Elsewhere, developers appear to be paying high prices to acquire properties where they can tear down older one-storey buildings and replace them with the four to six storeys (retail on the ground level and residential above) that the city allows on most arterial streets. The city's West End plan generated some big increases because of the new height and density allowed in some blocks.

B.C. Assessment Authority values properties by looking at recent sales and the development potential of a site, not what is actually on it. Commercial property owners, small-business operators and agents like Mr. Sullivan have long objected to factoring in the property's potential.

A bank building at Granville and Broadway has been valued as worth 59 per cent more this year, said Sharon Townsend, the executive director of the South Granville business improvement association. A mini-mall at Hemlock and Broadway is seeing its value jump from $9.5-million to $14.4-million, a 50-per-cent increase.

Other properties north of Broadway on Granville – home to art galleries, home-decor shops and clothing boutiques – have gone up by between 30 per cent to 35 per cent, she said.

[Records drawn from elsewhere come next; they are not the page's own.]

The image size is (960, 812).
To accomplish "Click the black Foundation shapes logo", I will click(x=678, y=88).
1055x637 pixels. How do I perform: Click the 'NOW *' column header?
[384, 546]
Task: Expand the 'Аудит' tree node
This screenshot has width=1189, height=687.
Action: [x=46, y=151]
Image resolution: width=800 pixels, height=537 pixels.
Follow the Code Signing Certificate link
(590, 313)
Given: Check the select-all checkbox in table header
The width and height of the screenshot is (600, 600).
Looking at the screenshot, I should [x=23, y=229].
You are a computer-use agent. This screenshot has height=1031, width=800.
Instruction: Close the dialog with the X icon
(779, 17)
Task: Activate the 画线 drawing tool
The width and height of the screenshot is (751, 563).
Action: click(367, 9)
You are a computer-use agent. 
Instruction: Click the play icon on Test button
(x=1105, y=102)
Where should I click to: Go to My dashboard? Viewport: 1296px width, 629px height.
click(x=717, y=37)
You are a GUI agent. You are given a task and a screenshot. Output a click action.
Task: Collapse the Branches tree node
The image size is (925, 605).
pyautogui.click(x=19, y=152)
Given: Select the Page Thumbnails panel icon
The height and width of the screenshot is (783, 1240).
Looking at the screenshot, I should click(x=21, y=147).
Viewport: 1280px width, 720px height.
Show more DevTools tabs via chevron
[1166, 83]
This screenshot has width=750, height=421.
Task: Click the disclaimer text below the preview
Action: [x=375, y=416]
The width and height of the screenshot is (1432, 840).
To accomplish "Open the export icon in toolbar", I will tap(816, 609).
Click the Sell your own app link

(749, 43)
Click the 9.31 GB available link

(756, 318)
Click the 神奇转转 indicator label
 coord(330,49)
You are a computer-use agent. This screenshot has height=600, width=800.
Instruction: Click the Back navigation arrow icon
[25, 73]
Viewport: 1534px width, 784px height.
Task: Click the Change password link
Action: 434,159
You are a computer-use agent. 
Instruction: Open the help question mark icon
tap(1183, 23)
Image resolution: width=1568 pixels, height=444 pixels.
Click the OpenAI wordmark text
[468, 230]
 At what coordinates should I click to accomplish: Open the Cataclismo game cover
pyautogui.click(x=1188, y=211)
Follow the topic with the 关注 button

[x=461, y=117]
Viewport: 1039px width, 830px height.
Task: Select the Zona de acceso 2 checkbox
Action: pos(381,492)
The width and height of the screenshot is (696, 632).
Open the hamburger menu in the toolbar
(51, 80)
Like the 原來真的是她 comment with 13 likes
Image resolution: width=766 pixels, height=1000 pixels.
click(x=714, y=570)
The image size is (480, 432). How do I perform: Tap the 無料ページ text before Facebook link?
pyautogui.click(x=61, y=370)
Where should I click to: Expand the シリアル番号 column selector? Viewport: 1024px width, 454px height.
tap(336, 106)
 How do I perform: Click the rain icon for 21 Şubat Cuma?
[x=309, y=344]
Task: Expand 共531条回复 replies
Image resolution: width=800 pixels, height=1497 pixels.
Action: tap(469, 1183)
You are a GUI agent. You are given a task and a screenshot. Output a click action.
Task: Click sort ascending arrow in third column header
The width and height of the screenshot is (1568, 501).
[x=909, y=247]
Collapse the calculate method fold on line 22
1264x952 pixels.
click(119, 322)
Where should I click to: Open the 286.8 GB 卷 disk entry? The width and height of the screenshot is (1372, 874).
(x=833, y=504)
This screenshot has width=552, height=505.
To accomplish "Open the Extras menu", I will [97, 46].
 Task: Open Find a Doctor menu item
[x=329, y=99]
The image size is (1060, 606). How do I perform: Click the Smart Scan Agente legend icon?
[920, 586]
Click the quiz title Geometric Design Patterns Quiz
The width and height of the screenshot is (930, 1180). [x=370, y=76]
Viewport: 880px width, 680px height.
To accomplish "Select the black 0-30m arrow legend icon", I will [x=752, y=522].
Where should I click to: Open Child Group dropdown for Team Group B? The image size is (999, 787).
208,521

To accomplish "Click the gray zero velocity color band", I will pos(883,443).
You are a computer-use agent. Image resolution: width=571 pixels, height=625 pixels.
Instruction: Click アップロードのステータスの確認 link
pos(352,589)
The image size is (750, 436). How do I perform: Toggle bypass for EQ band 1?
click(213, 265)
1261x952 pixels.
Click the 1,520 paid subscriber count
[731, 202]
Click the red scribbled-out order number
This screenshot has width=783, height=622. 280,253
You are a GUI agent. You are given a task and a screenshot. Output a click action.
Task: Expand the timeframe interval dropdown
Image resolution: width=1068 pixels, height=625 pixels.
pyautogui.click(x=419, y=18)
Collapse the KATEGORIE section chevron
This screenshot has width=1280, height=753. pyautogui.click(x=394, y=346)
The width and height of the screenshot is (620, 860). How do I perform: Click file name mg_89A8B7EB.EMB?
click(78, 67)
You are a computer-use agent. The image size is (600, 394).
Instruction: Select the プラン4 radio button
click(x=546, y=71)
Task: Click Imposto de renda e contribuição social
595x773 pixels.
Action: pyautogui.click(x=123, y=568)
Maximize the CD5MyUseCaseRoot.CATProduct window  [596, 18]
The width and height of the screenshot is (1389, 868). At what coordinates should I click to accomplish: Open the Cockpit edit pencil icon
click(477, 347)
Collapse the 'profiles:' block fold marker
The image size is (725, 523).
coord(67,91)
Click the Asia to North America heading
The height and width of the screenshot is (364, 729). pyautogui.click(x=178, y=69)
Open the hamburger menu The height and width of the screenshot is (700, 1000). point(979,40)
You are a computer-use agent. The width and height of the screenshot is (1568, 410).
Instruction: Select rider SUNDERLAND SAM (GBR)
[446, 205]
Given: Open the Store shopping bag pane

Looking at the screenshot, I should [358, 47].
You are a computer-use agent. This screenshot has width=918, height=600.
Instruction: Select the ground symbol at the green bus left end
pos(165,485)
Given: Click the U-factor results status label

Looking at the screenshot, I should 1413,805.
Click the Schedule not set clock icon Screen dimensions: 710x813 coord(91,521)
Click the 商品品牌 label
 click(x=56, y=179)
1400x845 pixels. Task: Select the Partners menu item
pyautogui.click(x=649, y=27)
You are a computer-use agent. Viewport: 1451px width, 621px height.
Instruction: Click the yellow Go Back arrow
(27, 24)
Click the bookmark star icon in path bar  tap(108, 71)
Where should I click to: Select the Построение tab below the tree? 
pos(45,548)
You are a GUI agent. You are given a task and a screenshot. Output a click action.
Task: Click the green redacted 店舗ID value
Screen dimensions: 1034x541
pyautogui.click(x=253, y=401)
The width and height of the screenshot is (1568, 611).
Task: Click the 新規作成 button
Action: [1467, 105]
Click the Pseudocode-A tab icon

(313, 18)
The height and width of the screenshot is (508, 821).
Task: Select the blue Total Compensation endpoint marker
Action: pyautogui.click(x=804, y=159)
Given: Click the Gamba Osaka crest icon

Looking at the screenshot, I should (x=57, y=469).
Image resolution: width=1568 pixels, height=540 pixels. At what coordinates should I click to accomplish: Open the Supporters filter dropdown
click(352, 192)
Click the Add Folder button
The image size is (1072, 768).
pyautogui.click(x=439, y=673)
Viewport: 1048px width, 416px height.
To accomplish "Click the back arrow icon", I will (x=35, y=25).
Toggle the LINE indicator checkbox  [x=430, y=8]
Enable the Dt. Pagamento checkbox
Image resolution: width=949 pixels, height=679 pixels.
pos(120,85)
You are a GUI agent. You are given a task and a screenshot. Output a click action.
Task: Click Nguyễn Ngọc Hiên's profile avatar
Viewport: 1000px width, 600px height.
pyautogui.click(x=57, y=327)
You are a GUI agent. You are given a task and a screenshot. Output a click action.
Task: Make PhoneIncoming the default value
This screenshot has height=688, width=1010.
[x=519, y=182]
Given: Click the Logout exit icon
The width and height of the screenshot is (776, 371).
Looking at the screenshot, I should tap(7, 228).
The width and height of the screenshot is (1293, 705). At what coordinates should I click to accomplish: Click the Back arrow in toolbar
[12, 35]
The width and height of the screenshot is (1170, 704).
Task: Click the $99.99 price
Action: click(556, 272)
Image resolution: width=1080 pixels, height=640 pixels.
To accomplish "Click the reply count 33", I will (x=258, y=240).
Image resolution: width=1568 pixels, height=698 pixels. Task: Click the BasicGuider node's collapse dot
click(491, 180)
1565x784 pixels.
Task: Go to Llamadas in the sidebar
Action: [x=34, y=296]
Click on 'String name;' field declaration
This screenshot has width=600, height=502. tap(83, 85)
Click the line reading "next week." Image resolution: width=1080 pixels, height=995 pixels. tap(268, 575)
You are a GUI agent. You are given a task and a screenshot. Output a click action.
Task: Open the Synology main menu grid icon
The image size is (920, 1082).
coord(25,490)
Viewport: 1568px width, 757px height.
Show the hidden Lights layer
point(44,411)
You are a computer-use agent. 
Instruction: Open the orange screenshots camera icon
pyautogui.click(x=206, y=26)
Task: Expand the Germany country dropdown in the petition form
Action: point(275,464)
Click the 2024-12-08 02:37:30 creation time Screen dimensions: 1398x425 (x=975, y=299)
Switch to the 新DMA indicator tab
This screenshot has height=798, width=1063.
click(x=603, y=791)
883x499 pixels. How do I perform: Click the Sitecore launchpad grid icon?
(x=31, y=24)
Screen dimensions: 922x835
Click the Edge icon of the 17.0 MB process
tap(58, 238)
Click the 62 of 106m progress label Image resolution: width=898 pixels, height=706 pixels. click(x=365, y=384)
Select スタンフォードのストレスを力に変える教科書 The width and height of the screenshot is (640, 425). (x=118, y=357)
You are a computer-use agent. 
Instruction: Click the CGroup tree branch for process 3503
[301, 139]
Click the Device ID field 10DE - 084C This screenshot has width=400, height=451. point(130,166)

"The majority of the hit is coming outside the downtown. It's extremely disconcerting," Ms. Townsend said.

The city's average increase in commercial assessments is 16 per cent. Owners whose properties went up by only the average will see just the standard tax increase that the city approved. But those whose assessments jump by much more than that will see much higher increases, Mr. Sullivan said.

Many business operators, who typically have to pay the property taxes as part of their leases in Vancouver, don't seem to know what's coming.

Sabrina Faas, who runs Bayswater Tea on West Broadway, said she hadn't had news from her landlord about any changes for this year.

Patrick North, at GNK Insurance, said, "I haven't seen our bill yet."

He said any big jumps that bring tax increases will be very hard on the smaller businesses along Broadway.

"These are mom-and-pop operations. And we've been struggling, like most areas, with online shopping."

Councillor Geoff Meggs said city staff are seeing the pattern of high assessments. The city has some policies that allow owners in areas with big jumps to average their values over three years, although that won't help if the same thing happens next year.

Mr. Meggs said there's a limit to what the city can do.

"We have averaging, but there's nothing we can do about the assessments that would make a difference for someone in a [lease where they have to pay the taxes]."

He also said the city has to be careful about making sure it isn't lifting the tax burden off one set of businesses only to shift it to other taxpayers in the city.